Provide aggressive supportive care 1:
- Mechanical ventilation if respiratory failure 1
- Vasopressor support for shock 1
- Renal replacement therapy if needed 1
- Platelet and blood product transfusions 1
Antifungal prophylaxis should be strongly considered in patients receiving prolonged corticosteroids 5, 1.
Monitoring Response to Treatment
Track these parameters every 12-24 hours 1:
- Fever curve (expect defervescence within 24-72 hours of treatment) 2, 6
- Complete blood counts (cytopenias should improve) 1, 2
- Ferritin levels (should decline) 1, 2
- Triglycerides and fibrinogen (should normalize) 1, 2
- Liver function tests 1
Common Pitfalls to Avoid
Do not miss the diagnosis: HLH should be suspected in any dengue patient with prolonged fever beyond 7 days, persistent cytopenias after the critical phase, and hepatosplenomegaly 2, 3. Delayed diagnosis significantly increases mortality 1, 7.
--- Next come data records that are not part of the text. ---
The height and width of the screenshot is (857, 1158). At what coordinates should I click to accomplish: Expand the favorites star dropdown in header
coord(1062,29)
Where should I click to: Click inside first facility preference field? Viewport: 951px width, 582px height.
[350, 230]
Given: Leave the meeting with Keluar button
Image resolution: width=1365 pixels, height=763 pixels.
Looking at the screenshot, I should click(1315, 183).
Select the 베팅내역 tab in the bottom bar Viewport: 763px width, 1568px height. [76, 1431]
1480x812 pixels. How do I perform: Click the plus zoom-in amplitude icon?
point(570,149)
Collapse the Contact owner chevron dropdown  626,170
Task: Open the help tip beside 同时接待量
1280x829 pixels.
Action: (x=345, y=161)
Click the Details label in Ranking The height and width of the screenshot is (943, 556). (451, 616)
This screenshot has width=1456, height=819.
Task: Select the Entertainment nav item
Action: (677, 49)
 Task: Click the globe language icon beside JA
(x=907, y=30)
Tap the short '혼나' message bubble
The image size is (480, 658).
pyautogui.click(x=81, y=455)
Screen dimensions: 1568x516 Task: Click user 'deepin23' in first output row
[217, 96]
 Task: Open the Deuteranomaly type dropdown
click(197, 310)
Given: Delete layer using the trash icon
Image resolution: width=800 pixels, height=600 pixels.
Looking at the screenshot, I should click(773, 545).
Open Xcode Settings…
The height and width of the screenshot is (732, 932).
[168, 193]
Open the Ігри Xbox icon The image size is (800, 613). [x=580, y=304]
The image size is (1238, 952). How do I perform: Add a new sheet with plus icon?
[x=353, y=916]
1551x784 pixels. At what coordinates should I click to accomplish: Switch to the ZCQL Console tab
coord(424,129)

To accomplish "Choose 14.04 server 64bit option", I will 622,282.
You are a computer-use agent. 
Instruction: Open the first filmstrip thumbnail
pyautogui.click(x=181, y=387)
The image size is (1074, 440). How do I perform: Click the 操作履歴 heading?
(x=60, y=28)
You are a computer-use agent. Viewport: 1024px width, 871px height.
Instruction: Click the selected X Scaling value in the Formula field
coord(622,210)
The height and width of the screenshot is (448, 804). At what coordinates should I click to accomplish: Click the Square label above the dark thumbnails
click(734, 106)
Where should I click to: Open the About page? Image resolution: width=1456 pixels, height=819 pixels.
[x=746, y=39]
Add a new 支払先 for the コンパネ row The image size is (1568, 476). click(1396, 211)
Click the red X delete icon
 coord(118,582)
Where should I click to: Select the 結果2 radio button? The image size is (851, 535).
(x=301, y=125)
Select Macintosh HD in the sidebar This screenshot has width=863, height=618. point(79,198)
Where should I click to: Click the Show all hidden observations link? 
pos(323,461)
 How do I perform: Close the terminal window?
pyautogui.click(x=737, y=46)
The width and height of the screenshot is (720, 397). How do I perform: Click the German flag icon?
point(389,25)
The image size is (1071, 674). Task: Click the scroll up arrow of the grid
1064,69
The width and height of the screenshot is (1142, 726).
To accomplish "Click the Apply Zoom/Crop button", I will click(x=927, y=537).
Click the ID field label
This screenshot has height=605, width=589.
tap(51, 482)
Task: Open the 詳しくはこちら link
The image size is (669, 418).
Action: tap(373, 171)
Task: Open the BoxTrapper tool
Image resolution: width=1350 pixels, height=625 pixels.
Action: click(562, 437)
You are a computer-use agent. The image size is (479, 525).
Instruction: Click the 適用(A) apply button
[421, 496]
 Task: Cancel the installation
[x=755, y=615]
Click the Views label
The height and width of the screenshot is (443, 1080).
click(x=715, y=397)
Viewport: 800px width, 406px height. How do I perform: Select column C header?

Do not wait for all HLH-2004 criteria: Empirical treatment should begin when clinical suspicion is high, even if only 4 criteria are met initially 1.
Do not over-resuscitate with fluids: Dengue-HLH patients have underlying plasma leakage pathophysiology; excessive fluid administration can worsen outcomes 5, 1.
Do not apply pediatric HLH protocols directly to adults: Dose adjustments and different considerations are required 1.
Do not ignore underlying dengue-specific complications: Continue monitoring for dengue shock syndrome, hemorrhage, and organ dysfunction even while treating HLH 3, 7.
Prognosis
Dengue-associated HLH has high mortality if untreated or if diagnosis is delayed 1, 7. However, early recognition and prompt corticosteroid therapy result in excellent outcomes, with most patients showing dramatic improvement within days 2, 3, 6. Factors associated with poor prognosis include shock at presentation, platelet count <30,000/μL, and development of complications like retroperitoneal hematoma 1, 7.